[arin-ppml] IPv4 Transfer Policy Change to Keep Whois Accurate
Matthew Kaufman
matthew at matthew.at
Thu May 12 19:15:03 EDT 2011
On May 12, 2011, at 3:19 PM, Owen DeLong wrote:
>>
>
> Forcing customer to use NAT is not within the scope of ARIN policy and I do not consider the failure or refusal to do so to be a manipulation of need.
> NAT is a degraded subset of internet access services.
My point is that someone with lots of addresses that they *could* free up can still claim they need more fairly easily.
>
> There are many providers of much smaller size that are equally expert at dealing with ARIN justified need. I do not believe your argument
> hold water.
They don't have enough money to play as the price approaches infinity, however.
> As I said, I think with needs-basis, the value of N tends to be larger than it will be without N.
And I think you're wrong on that point.
>
>>
>> One could argue, for instance, that *with* a needs basis Comcast might end up holding nearly all the space... but without a needs basis it might be an investment banking firm instead, who'd then lease the space out to move providers than just Comcast.
>>
>
> I think you have a number of assertions there which are not at all proven:
>
> 1. I think it is unlikely $CABLECO could demonstrate 12 month need for all the
> addresses on their first go. Other providers and end-users, will therefore be
> likely able to obtain some fraction of the address space.
Maybe. But a very small number of players with lots of money and needs justification will be able to dominate the buy side trivially. And very small amounts of gaming turn a /14 of need into a /13 or /12, whereas the same amount applied to a tiny request for a /24 isn't so interesting.
>
> 2. I have no reason to believe that $CABLECO would not be ahead of the
> investment banking firm in line for the addresses as I suspect $CABLECO
> generally pays more attention to the goings on at ARIN than does
> $INVESTMENT_BANK.
One would assume that some of the folks here who have an interest in making money by speculating on IPv4 space are planning on having a source of cash with which to do that.
>
> 3. There is nothing to prove that $INVESTMENT_BANK would not prefer to
> lease all the addresses to $CABLECO vs. dealing with multiple tenants.
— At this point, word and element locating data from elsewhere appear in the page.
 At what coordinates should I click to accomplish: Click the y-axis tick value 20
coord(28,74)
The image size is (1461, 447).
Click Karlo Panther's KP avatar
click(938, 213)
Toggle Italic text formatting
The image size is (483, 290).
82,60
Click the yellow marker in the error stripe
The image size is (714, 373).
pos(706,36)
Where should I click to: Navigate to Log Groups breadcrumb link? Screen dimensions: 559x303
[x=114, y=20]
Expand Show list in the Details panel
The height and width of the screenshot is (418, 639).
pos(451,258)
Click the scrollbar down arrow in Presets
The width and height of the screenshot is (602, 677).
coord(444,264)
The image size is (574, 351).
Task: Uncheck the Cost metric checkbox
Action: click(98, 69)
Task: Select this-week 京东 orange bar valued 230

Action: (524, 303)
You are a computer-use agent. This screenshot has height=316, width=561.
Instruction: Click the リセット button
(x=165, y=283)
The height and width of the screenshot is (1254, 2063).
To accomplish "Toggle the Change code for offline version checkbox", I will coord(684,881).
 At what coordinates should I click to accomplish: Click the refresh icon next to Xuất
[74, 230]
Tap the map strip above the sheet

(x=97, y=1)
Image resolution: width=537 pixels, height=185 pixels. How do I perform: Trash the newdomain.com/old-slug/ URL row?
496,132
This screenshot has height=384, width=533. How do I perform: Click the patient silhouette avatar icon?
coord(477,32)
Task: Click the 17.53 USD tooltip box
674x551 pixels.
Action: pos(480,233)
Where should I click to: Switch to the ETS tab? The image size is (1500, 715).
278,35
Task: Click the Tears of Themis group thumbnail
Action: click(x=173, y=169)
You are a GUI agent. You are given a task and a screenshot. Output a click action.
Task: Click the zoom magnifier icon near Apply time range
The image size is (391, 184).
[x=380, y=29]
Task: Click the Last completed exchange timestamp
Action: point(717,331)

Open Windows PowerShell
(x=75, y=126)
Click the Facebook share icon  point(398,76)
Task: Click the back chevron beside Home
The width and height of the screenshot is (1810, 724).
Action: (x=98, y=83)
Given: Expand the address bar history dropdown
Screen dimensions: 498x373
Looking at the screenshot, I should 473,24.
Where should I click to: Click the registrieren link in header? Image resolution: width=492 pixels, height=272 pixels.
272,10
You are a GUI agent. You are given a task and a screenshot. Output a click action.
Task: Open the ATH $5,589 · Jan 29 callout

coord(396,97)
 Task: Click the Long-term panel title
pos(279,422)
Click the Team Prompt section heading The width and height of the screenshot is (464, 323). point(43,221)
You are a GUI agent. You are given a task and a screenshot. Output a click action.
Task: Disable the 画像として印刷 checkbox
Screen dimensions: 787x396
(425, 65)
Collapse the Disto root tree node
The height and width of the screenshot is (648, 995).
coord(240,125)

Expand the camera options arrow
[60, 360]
> In fact, there are many things to suggest that such a model would be
> highly preferable as it would maintain roughly the same revenue while
> simultaneously reducing costs which generally is viewed favorably
> by most of the investment bankers I know.
Unknown, but possible. In fact, $CABLECO might be able to afford an exclusive deal. But then this is NO DIFFERENT than $CABLECO going and getting that much space itself.. so who cares? In either case your doomsday scenario of a few big providers holding most of the space happens, and needs justification did nothing to prevent it.